Rwandan opposition group in exile

The Rwanda National Congress (RNC; Ihuriro Nyarwanda; Congrès national rwandais) is a Rwandan opposition group in exile, established in the United States on 12 December 2010. Prominent founders included Dr. Theogene Rudasingwa, Gen. Kayumba Nyamwasa, Gerald Gahima, and Patrick Karegeya. Karegeya was murdered on 31 December 2013. Rudasingwa and Gahima have since left the organization.

==Rudasingwa-Nyamwasa break==
In July 2016, Rudasingwa formed a breakaway faction called the "New RNC". Rudasingwa lamented "the disruptive influence of Lt. Gen. Kayumba Nyamwasa" and the decision "to go ahead with elections in August, 2016, [...] without first discussing and resolving the major problems facing the organization". In September, New-RNC declared that it had "decided to rise to the historic responsibility of naming the crimes committed against the Rwandan Hutu in Rwanda and the Democratic Republic of Congo by their rightful name, genocide." It released a list of what it called "masterminds of the genocide against the Rwanda Hutu", which included Nyamwasa. The "old" RNC announced the names of its "newly elected executives" the same month, which did not include Rudasingwa nor Gahima.
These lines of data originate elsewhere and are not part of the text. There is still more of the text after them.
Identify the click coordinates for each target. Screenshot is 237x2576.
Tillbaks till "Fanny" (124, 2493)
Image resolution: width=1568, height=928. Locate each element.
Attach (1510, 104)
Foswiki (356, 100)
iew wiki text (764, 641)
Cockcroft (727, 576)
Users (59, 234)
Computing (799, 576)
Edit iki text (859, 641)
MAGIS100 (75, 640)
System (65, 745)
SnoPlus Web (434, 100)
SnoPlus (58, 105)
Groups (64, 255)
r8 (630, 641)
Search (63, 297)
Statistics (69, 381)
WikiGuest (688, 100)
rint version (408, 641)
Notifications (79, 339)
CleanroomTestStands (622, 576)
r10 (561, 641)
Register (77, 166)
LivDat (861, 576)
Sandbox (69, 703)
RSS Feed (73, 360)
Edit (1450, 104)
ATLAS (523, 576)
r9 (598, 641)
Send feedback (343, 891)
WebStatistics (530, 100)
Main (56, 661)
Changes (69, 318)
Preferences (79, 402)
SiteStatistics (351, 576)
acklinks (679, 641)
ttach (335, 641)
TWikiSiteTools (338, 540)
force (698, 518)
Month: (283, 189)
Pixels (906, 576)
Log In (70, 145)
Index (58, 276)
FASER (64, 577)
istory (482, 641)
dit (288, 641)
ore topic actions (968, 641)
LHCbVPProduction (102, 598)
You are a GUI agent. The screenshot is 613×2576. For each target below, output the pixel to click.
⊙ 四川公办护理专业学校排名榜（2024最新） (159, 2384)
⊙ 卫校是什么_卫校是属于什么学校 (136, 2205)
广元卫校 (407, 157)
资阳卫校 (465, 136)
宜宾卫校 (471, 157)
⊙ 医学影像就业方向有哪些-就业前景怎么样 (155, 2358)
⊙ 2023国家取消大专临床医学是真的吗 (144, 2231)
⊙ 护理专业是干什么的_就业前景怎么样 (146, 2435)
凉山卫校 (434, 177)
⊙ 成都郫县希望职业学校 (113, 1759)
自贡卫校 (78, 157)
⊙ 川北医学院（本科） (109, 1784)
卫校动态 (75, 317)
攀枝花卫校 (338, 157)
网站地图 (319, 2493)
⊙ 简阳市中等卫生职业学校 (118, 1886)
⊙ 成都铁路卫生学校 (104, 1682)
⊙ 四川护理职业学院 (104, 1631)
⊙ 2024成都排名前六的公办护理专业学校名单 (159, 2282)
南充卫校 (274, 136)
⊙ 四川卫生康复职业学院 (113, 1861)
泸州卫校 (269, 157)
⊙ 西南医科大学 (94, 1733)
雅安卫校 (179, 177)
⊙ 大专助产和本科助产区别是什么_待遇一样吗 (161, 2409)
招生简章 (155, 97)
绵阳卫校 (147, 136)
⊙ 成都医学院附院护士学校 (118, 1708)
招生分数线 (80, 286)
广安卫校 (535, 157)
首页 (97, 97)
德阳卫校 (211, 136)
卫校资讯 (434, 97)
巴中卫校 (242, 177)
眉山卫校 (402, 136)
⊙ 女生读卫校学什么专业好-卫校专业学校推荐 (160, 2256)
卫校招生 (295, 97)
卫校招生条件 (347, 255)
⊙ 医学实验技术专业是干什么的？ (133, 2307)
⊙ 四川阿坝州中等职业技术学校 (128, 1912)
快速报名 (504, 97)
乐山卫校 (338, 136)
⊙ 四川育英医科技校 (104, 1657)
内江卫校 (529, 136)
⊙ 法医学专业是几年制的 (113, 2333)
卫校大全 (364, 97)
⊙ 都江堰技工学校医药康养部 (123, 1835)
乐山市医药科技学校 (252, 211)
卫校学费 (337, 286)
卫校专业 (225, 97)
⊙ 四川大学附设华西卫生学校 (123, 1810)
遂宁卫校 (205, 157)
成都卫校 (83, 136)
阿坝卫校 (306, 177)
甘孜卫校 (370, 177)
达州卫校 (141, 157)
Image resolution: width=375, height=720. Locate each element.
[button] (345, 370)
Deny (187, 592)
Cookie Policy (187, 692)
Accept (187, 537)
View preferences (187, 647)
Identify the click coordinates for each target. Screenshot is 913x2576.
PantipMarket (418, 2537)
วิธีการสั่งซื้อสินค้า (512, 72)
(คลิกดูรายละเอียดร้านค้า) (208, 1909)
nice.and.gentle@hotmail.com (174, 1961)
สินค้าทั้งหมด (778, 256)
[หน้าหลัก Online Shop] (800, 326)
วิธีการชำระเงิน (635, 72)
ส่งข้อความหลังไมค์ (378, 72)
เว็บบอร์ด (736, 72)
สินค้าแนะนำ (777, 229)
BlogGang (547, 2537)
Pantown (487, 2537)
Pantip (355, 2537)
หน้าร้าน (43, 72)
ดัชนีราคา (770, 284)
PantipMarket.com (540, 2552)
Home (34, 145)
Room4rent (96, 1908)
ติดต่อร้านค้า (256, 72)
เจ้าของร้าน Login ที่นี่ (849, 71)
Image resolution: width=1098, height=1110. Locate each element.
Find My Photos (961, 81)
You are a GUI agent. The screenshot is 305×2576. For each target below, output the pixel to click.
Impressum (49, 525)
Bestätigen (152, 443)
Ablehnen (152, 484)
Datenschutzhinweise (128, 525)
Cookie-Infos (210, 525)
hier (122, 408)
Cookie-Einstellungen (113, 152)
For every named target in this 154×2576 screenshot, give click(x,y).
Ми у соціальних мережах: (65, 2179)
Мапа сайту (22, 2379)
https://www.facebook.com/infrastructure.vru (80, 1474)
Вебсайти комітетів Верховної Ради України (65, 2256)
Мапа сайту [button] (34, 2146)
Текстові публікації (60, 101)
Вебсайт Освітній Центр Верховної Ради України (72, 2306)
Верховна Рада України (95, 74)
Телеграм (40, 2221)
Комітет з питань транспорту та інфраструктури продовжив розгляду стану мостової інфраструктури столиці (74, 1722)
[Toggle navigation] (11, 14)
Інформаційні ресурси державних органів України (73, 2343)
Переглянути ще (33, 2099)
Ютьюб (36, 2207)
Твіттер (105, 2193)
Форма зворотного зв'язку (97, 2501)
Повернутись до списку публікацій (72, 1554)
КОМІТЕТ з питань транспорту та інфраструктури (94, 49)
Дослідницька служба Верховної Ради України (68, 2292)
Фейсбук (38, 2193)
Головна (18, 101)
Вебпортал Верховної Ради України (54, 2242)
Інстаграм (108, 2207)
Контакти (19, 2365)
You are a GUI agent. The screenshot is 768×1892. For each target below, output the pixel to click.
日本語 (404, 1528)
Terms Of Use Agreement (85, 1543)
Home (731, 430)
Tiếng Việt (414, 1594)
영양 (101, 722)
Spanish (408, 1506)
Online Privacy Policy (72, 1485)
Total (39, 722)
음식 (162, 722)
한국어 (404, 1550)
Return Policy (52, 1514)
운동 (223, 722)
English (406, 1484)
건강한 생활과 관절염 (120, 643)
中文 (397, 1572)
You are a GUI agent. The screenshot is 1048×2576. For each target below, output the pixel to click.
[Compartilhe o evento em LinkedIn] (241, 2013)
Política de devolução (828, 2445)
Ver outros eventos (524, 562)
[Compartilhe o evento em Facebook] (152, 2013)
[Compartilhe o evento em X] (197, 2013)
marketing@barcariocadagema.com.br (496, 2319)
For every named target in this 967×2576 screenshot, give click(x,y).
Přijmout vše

== Role in Rwanda-Uganda relations ==
In March 2019, a diplomatic conflict emerged between Rwanda and its neighbor Uganda. The Rwandan minister of foreign affairs Richard Sezibera accused Uganda of supporting the RNC and allowing them a base in Uganda. Uganda denied the accusations. Ugandan president Yoweri Museveni admitted to meeting with a member of the RNC but said he told them Uganda cannot support their cause.